With the pictures omitted, output word for word the lines from the one containing "Image resolution: width=800" through the end of the records.

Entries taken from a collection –
%%

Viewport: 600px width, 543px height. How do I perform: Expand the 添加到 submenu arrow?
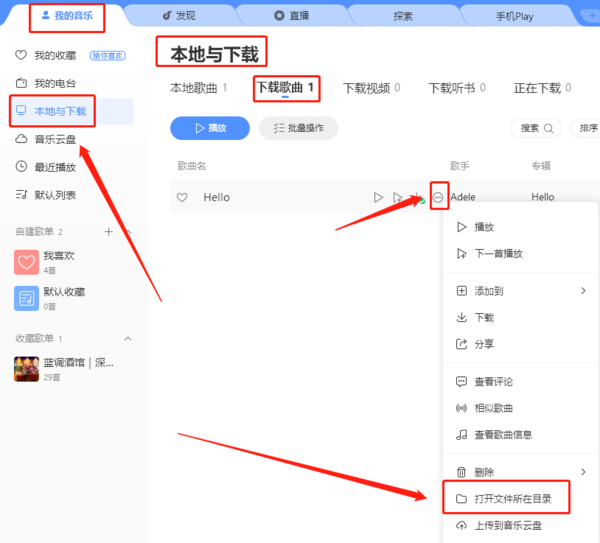pyautogui.click(x=583, y=291)
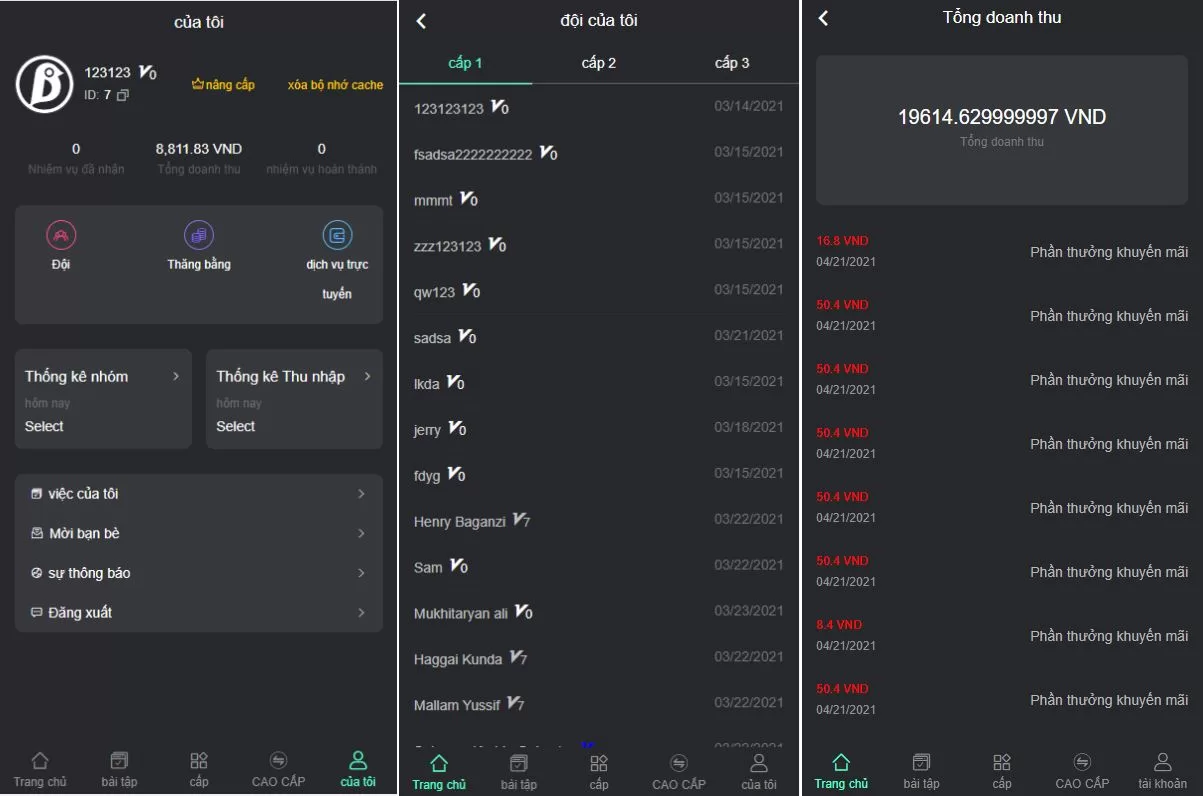Click xóa bộ nhớ cache link
This screenshot has height=796, width=1203.
(x=335, y=85)
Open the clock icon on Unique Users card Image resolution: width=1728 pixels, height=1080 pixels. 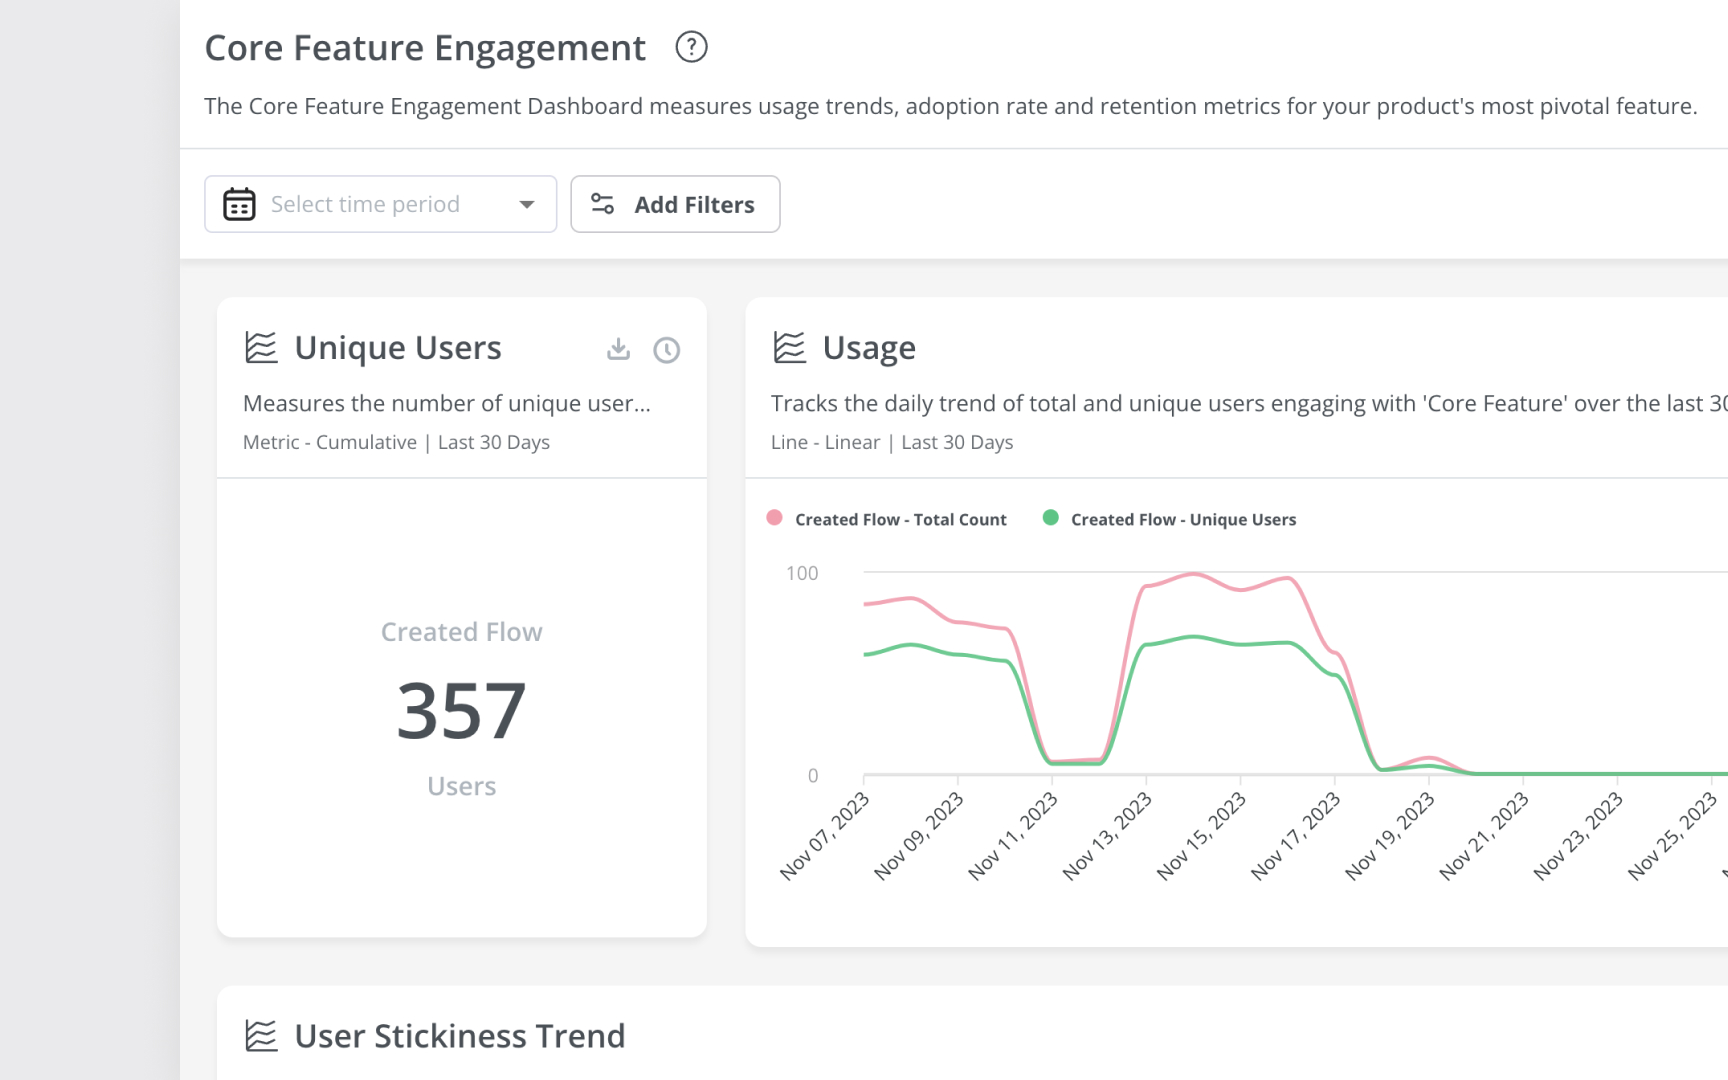click(x=666, y=349)
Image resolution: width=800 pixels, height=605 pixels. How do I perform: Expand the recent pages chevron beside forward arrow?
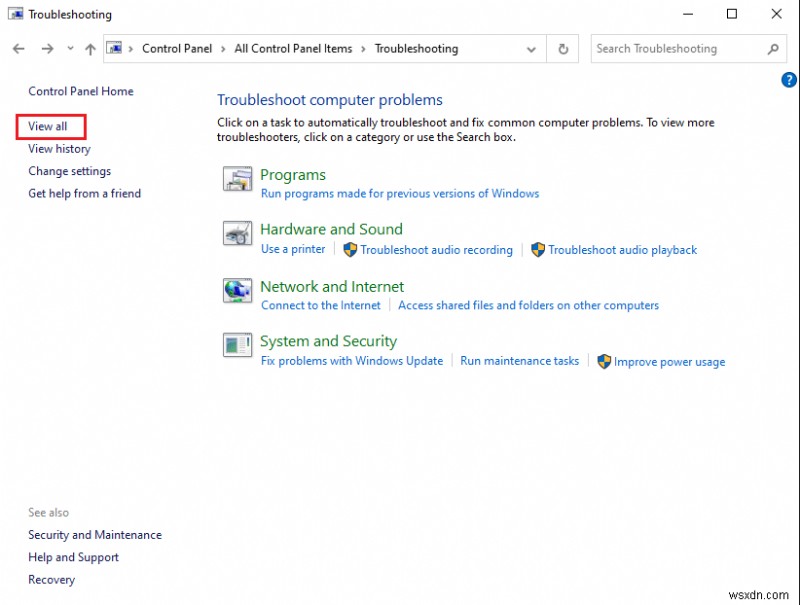coord(69,48)
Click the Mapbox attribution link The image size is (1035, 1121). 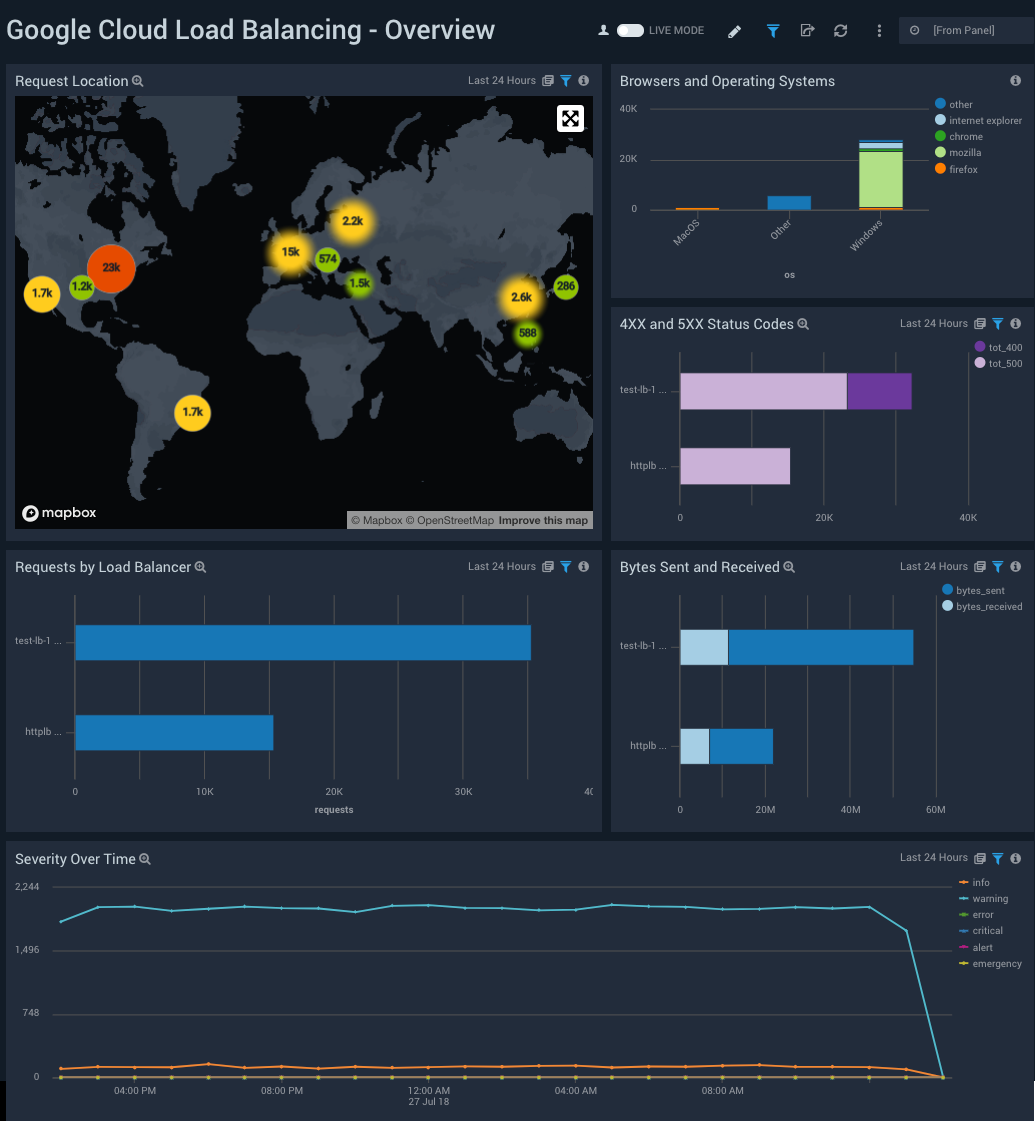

%%

RESPONSE FOR THIS EXERCISE –
Image resolution: width=800 pixels, height=605 pixels. How do I perform: Expand the recent pages chevron beside forward arrow?
coord(69,48)
Click the Mapbox attribution link The image size is (1035, 1121). 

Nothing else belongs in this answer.